Many people are surprised to discover that their standard homeowner’s insurance policy does not cover them in the event of a flood.
If you want flood insurance, you generally have to buy a separate policy. Typically these policies are sold by private insurers, but are backed by the U.S. Government through the National Flood Insurance Program.
Some federally backed mortgage programs require homeowners to buy flood insurance if they live in a high-risk area. Some private lenders require this as well, and they may require it even if the property is not in a high-risk area.
Just because a property is not in a high-risk area doesn’t mean that flooding is impossible.
You should note that just because a property is not in a high-risk area doesn’t mean that flooding is impossible. High-risk areas are typically low-lying regions that are subject to storm surges or overflowing rivers, but even property in a very low-risk area can still be flooded due to heavy rainfall, drainage system failures, or a broken water main.
In fact, about 27% of all insurance claims for flooding are brought by property owners who don’t live in flood zones.
Some people mistakenly believe that if there’s a flood, their losses will be covered through a federal disaster relief program. That’s not true. You generally won’t get any assistance at all unless the government declares a disaster area, and even then, most government assistance is in the form of low-interest loans, not compensation for losses.

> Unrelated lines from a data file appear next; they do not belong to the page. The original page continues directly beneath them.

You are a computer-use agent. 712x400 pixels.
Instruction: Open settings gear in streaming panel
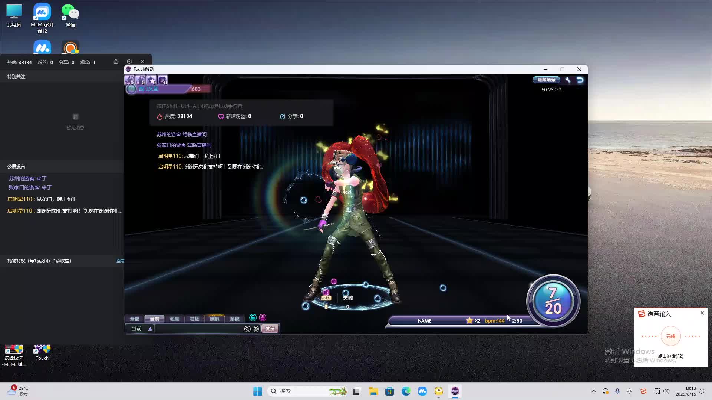coord(129,61)
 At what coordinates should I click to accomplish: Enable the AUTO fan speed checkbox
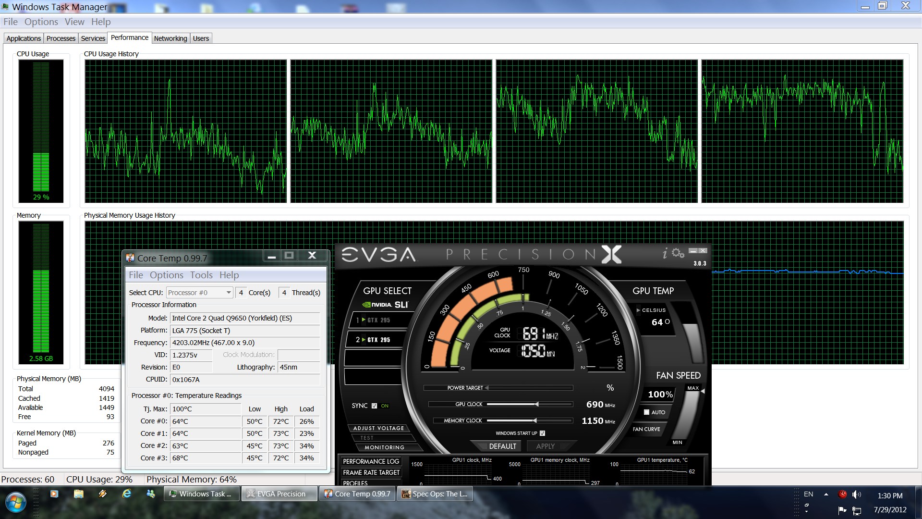(646, 412)
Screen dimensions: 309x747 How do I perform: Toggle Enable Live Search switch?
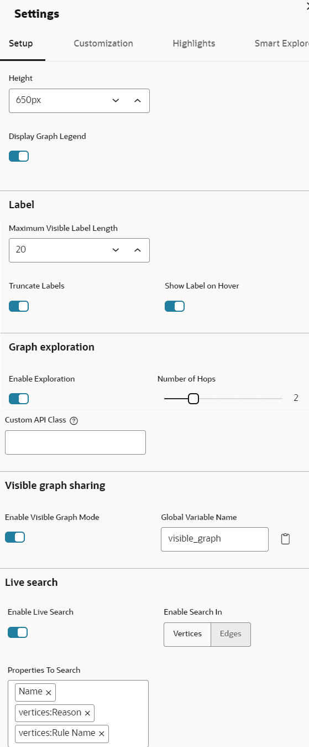coord(18,632)
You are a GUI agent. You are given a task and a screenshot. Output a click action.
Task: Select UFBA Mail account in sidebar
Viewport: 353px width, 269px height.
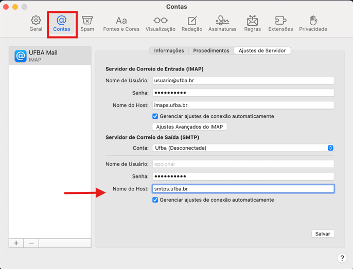[50, 56]
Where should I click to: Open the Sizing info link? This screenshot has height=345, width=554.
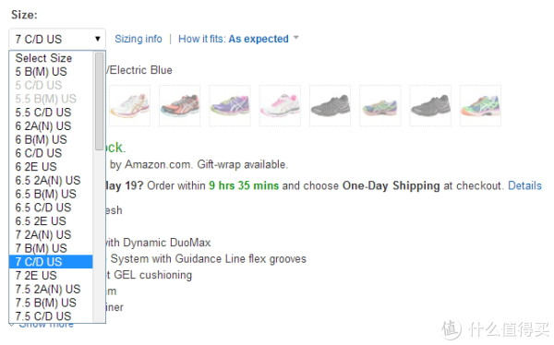pos(139,39)
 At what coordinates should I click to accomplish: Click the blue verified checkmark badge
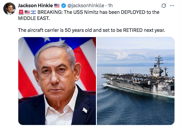pos(64,6)
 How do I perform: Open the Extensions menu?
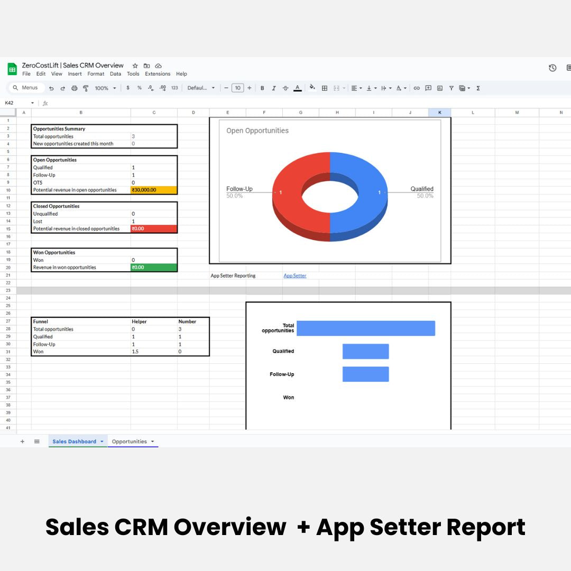pos(158,74)
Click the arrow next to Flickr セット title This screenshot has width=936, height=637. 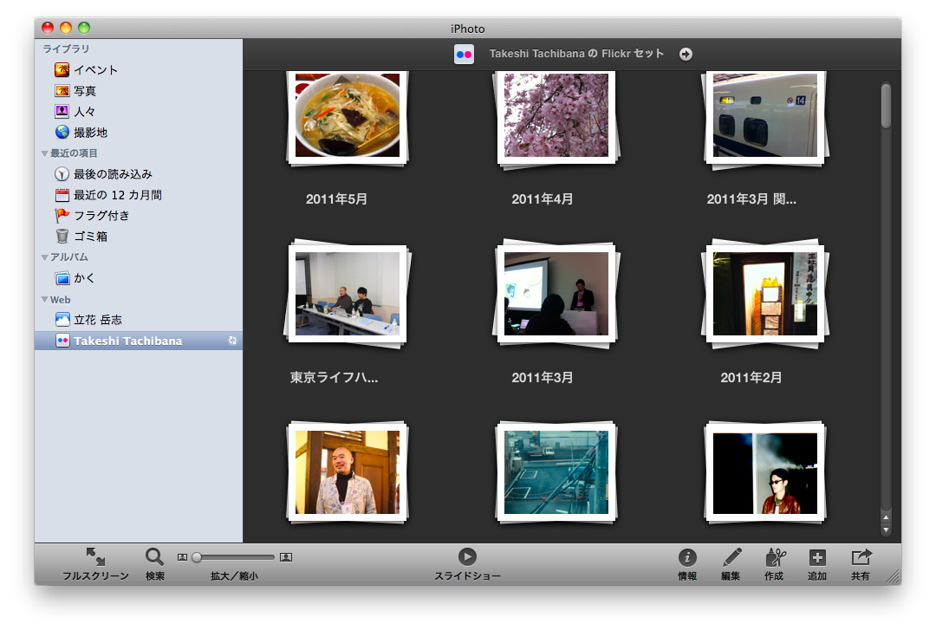pos(686,55)
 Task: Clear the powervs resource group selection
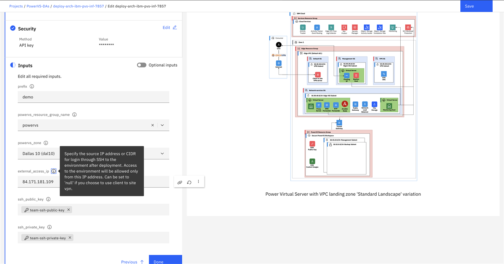152,125
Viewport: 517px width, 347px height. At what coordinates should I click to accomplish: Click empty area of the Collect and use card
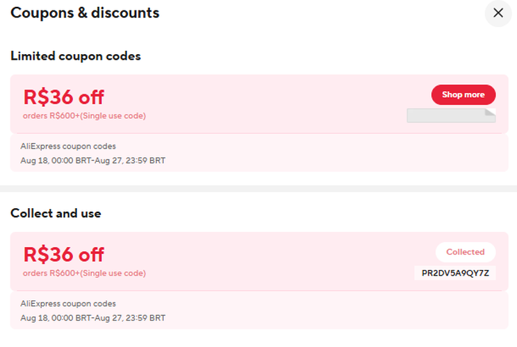278,262
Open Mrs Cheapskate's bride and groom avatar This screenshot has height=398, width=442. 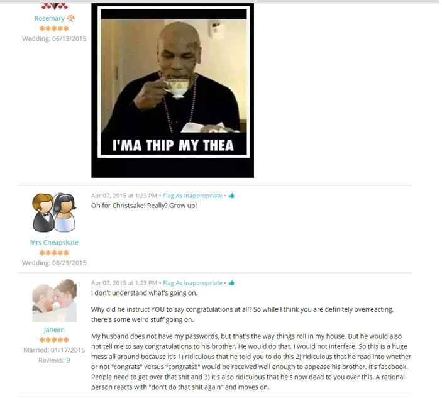[x=54, y=213]
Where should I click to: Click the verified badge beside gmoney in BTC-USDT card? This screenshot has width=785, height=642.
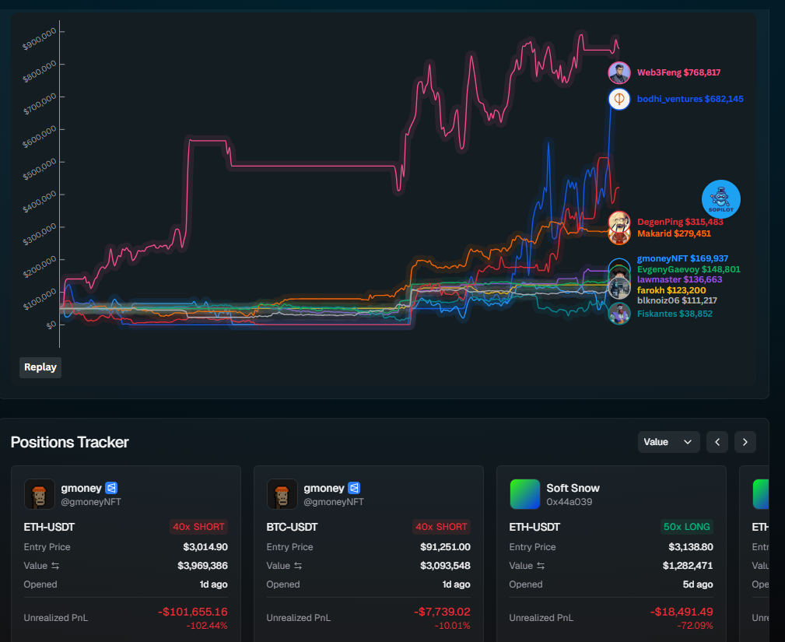(x=354, y=488)
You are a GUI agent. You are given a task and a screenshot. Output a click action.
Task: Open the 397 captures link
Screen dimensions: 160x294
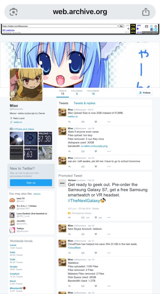click(8, 30)
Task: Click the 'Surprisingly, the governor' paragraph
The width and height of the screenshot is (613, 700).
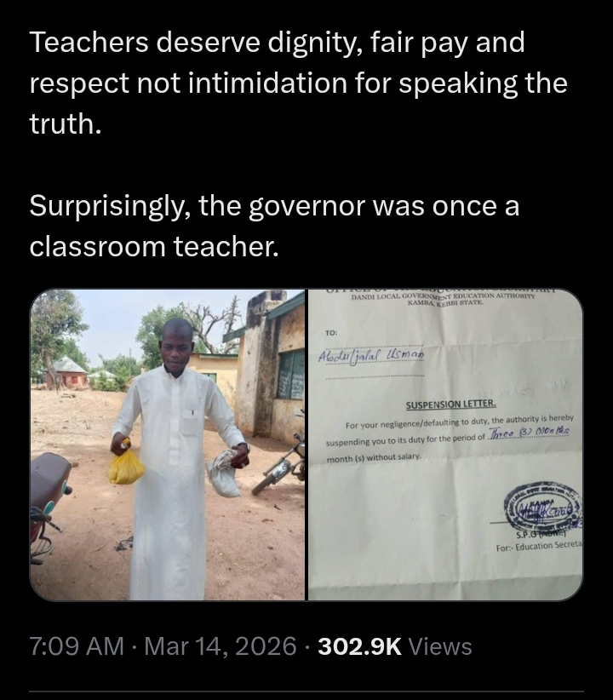Action: [274, 227]
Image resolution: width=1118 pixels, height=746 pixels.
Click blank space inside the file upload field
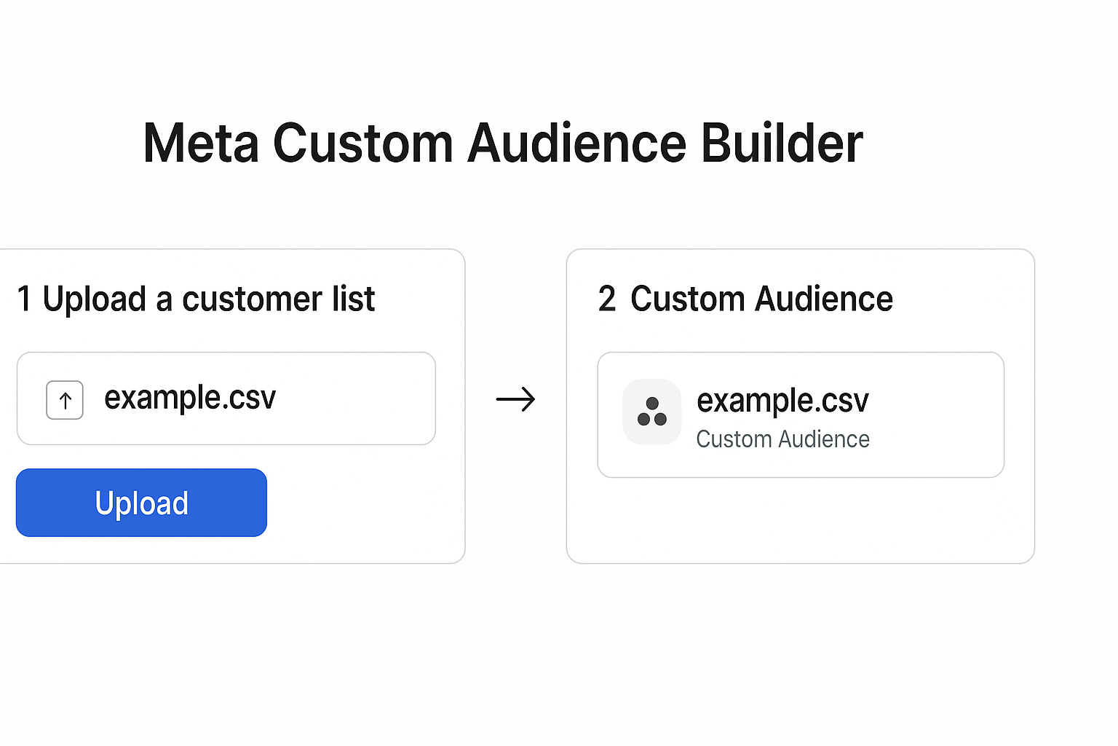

You will eventually have to pay back these loans.
The good news is that homeowner’s policies often (though not always) cover some other types of water issues, including leaky roofs, plumbing problems, theft or fire triggered by flood damage, and frozen groundwater. On the other hand, such policies typically won’t cover sewer back-up, sump-pump failures, or leaking swimming pools, at least without a special endorsement that costs extra.
As always, it’s a good idea to review your insurance coverage regularly and make sure that you’re adequately covered.